WHAT YOU NEED TO DO: Beginning with the line that contains "You are a computer-use agent. Viewport: 1568px", transcribe every line down to the end of the entries, exactly, and no other lines.

Extracted data entries:
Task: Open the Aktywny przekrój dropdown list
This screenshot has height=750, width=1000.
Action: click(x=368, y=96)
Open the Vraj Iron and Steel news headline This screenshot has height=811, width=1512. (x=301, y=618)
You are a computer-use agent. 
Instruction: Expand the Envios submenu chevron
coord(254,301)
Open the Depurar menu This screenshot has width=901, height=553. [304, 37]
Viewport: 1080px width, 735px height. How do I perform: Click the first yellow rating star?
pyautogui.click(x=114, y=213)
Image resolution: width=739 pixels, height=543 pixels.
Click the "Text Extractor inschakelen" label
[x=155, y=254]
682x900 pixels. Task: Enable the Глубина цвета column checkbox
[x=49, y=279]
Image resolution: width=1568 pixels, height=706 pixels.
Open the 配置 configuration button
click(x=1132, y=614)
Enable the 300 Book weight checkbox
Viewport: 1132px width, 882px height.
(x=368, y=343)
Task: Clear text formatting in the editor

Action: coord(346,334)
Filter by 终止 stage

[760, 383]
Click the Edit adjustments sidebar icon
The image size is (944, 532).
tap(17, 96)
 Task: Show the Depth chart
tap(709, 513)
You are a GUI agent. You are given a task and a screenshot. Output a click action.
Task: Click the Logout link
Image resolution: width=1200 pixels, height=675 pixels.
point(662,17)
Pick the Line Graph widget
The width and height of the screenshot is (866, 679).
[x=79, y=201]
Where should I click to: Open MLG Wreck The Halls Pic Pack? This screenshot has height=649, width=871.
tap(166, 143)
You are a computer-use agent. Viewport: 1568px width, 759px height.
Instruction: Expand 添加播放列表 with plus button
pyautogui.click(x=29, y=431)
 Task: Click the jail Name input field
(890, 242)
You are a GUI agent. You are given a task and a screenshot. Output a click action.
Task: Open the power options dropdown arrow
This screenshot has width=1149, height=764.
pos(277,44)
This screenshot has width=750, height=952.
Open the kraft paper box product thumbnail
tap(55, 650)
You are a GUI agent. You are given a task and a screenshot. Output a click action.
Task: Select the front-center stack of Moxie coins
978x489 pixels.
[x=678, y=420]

COMPLETED TASK:
You are a computer-use agent. Viewport: 1568px width, 759px height.
Instruction: Expand 添加播放列表 with plus button
pyautogui.click(x=29, y=431)
 Task: Click the jail Name input field
(890, 242)
You are a GUI agent. You are given a task and a screenshot. Output a click action.
Task: Open the power options dropdown arrow
This screenshot has width=1149, height=764.
pos(277,44)
This screenshot has width=750, height=952.
Open the kraft paper box product thumbnail
tap(55, 650)
You are a GUI agent. You are given a task and a screenshot. Output a click action.
Task: Select the front-center stack of Moxie coins
978x489 pixels.
[x=678, y=420]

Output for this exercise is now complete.